Vault v. Adkisson, 254 Ark. 75, 491 S.W.2d 609 (1973)

March 19, 1973 · Arkansas Supreme Court · CR 73-5
254 Ark. 75, 491 S.W.2d 609

Robert VAULT v. Richard B. ADKISSON, Judge of Fourth Division Pulaski Circuit Court

CR 73-5

491 S.W. 2d 609

Opinion delivered March 19, 1973

James R. Howard, for petitioner.

Jim Guy Tucker, Atty. Gen., by: Frank B. Newell, Asst. Atty. Gen., for respondent.

Carleton Harris, Chief Justice.

Petitioner, Robert Vault, was jointly charged with two other co-defendants with the crime of Murder in the First Degree. On November 6, 1972, Vault moved for a severance under the provisions of Ark. Stat. Ann. § 43-1802 (Repl. 1964), such motion being denied by the court. Thereafter, Vault filed petition with this court seeking a Writ of Mandamus, his contention being that the severance provided for in the aforementioned statute is mandatory and the court has no discretion in the matter. The pertinent parts of the section at issue read as follows:

“When two (2) or more defendants are jointly indicted for a capital offense, any defendant requiring it is entitled to a separate trial; when indicted for a felony *76less than capital, defendants may be tried jointly or separately, in the discretion of the trial court.”

• • • •

(Problem to work on):
Answer these questions about the court opinion:
(a) With what crime was Robert Vault charged?
(b) On what date did Vault move for a severance?
(c) Who wrote the opinion as Chief Justice?
The data that comes next has no connection to the court opinion.

Dataset rows
• • • •

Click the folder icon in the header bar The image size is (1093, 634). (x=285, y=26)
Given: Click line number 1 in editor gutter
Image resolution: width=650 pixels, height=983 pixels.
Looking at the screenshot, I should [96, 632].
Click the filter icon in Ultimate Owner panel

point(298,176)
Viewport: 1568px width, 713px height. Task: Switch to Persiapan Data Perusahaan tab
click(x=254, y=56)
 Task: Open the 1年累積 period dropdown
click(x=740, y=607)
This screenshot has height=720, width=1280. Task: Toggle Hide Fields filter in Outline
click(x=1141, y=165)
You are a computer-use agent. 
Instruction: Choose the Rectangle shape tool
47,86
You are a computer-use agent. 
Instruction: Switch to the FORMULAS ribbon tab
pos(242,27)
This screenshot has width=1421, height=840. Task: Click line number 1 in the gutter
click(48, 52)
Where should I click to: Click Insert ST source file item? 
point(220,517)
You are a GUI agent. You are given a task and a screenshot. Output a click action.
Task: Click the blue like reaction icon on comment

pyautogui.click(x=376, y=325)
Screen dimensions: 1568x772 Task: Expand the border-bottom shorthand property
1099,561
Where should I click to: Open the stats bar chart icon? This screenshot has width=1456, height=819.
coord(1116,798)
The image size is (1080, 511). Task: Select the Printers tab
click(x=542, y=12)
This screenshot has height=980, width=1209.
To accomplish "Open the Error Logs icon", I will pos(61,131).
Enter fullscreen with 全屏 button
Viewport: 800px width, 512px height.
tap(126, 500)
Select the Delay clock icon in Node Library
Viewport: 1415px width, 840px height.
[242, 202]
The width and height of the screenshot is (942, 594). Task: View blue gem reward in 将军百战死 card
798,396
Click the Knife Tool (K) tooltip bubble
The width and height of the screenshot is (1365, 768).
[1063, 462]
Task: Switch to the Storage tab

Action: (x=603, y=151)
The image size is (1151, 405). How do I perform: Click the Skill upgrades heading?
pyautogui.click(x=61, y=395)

• • • •

(The response):
(a) Murder in the First Degree
(b) November 6, 1972
(c) Carleton Harris